Task prompt :: Continue the youth profile of Angelina Hinojosa from the CYBHI youth advisory program, picking up right after its final quoted sentence.

The Children and Youth Behavioral Health Initiative (CYBHI) is reimagining the way California serves young people and families. It’s a transformation that is created for, with and by our youth. Youth at the Center spotlights the many young people who are helping create that change through their involvement in CYBHI youth advisory groups and shaping this work at every level, from planning to implementation and evaluation. 

This story focuses on the CYBHI Community Evaluation Advisory Group, which engages youth to share feedback on design and implementation of the CYBHI.

Who is Angelina Hinojosa

Angelina Hinojosa, a member of the Pinoleville Pomo Nation, has been a strong advocate for youth mental health for years. So, when a family member told her about the opportunity to provide her perspective on the CYBHI’s Community Evaluation Advisory Group, she knew it was something she wanted to pursue.

The insights she brings to the work are heavily influenced by her culture and upbringing as a member of the Pinoleville Pomo Nation.

Angelina on Managing Stress

For example, when she talked about how she manages stress, she shared how basketweaving is one special way she is able to calm her mind.

“I take care of my mental health by following my cultural practice and traditions. Basketweaving is something that I hold close to my heart and was passed down to me from aunties and family members.”

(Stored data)
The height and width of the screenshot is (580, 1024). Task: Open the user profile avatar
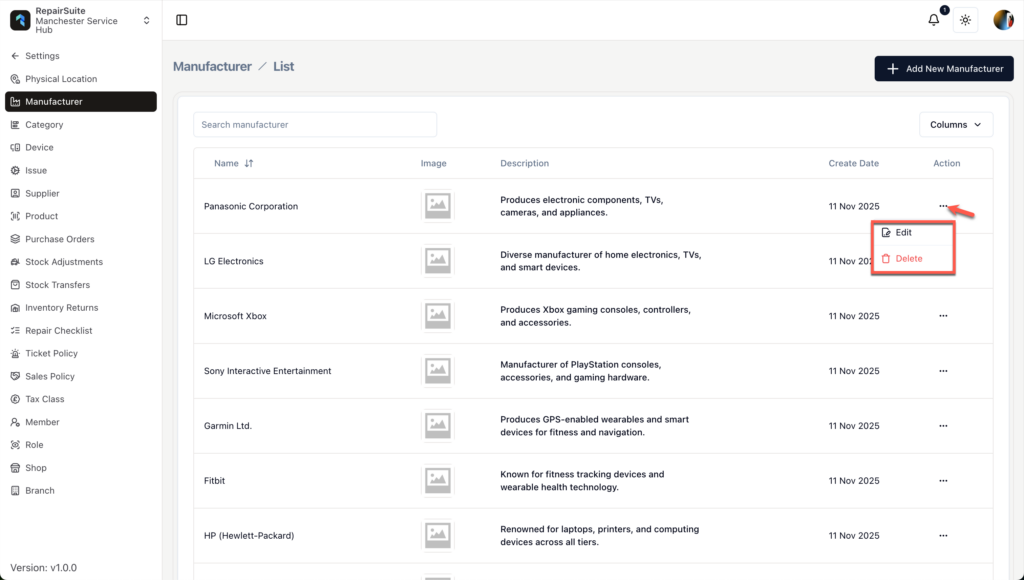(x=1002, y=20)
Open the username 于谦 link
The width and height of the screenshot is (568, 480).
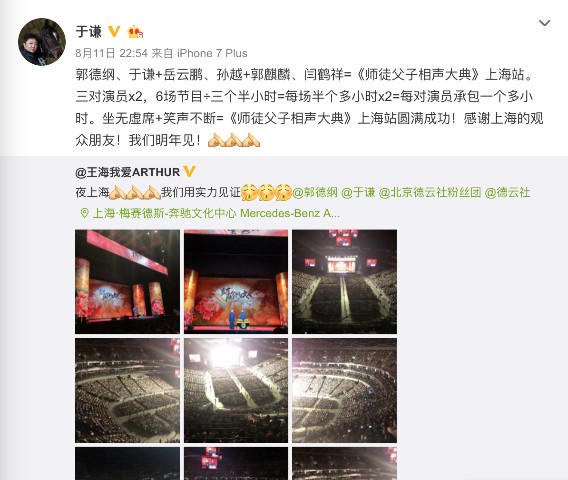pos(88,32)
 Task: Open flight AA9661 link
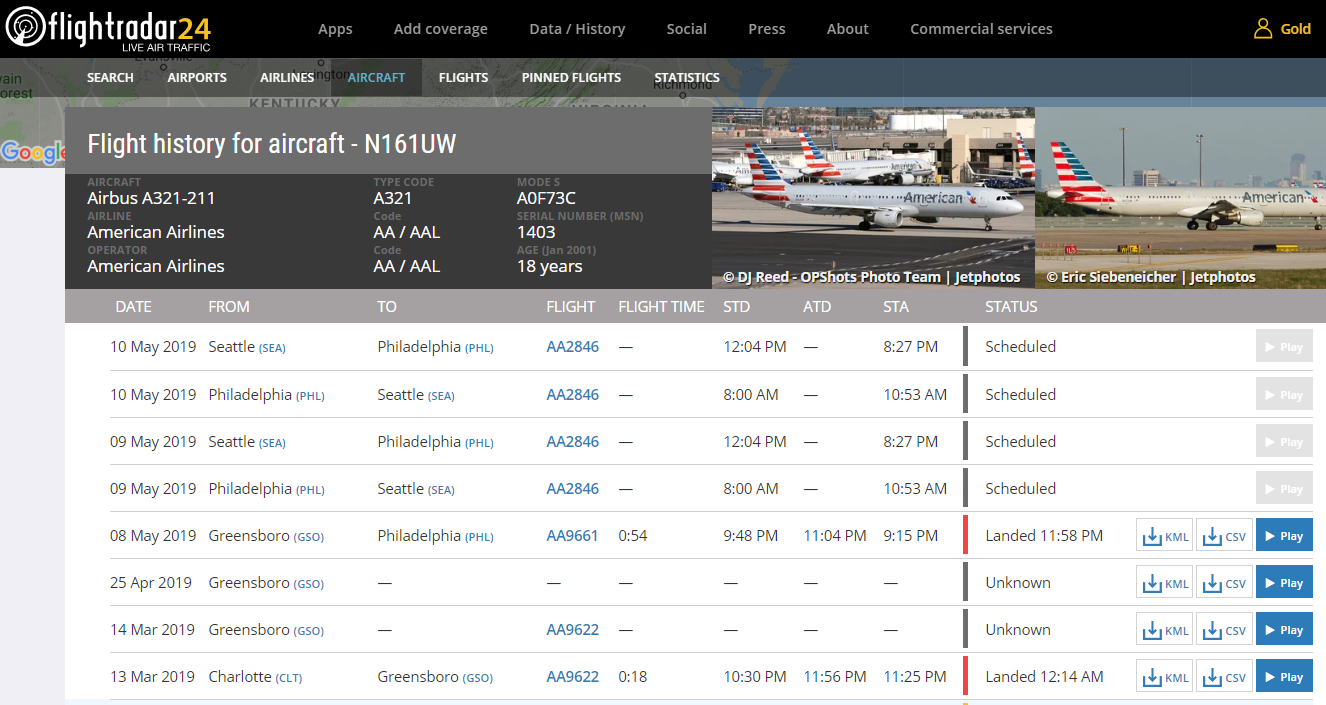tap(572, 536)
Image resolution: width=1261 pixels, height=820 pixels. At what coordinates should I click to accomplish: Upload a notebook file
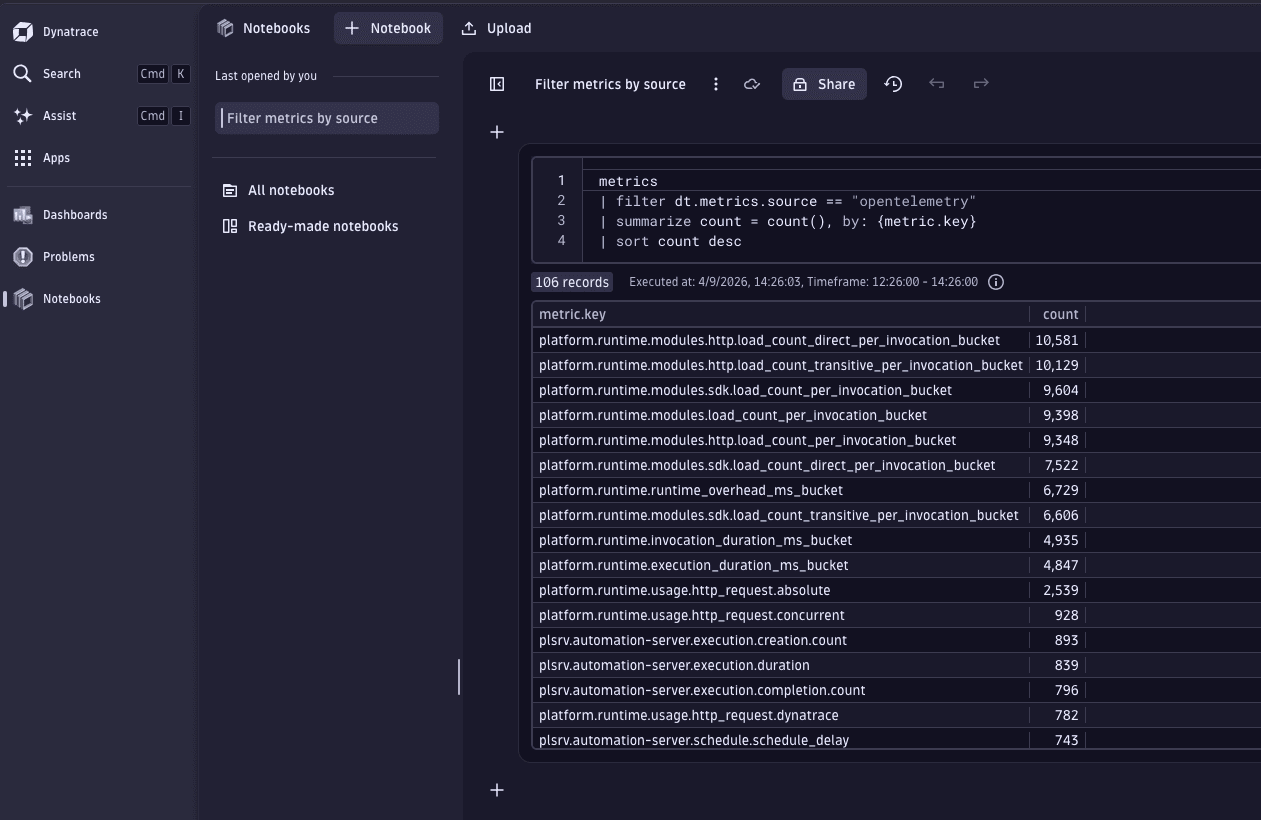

Exercise response ::
Her appreciation for basketweaving is multi-faceted and gives us an intimate snapshot into how her cultural ties play a critical role in her own healing.

“Going back to your roots and making that basket and learning the importance of why we weave it this way and why it’s built this way and why your good energy needs to be — that’s therapy for people.”

Youth Experiences Key

One theme that resonated throughout our conversation was the reality that even though the group’s members have diverse viewpoints and backgrounds, many of them still share similar struggles.

The Community Evaluation Advisory Group is comprised of a variety of individuals with unique journeys, from different organizations and even varying levels of expertise, but they all come together for one common goal: ensuring the CYBHI meets the needs of youth and families across the state of California.

One of the important perspectives that Angelina has brought to the table throughout this role is the reality that so many in her community and social circle deal daily with very basic struggles—like how or when they will find transportation. These realities make prioritizing mental health feel almost impossible.

This is a key reason the group exists – to ensure these realities and experiences are considered as the CYBHI continues its implementation across the state.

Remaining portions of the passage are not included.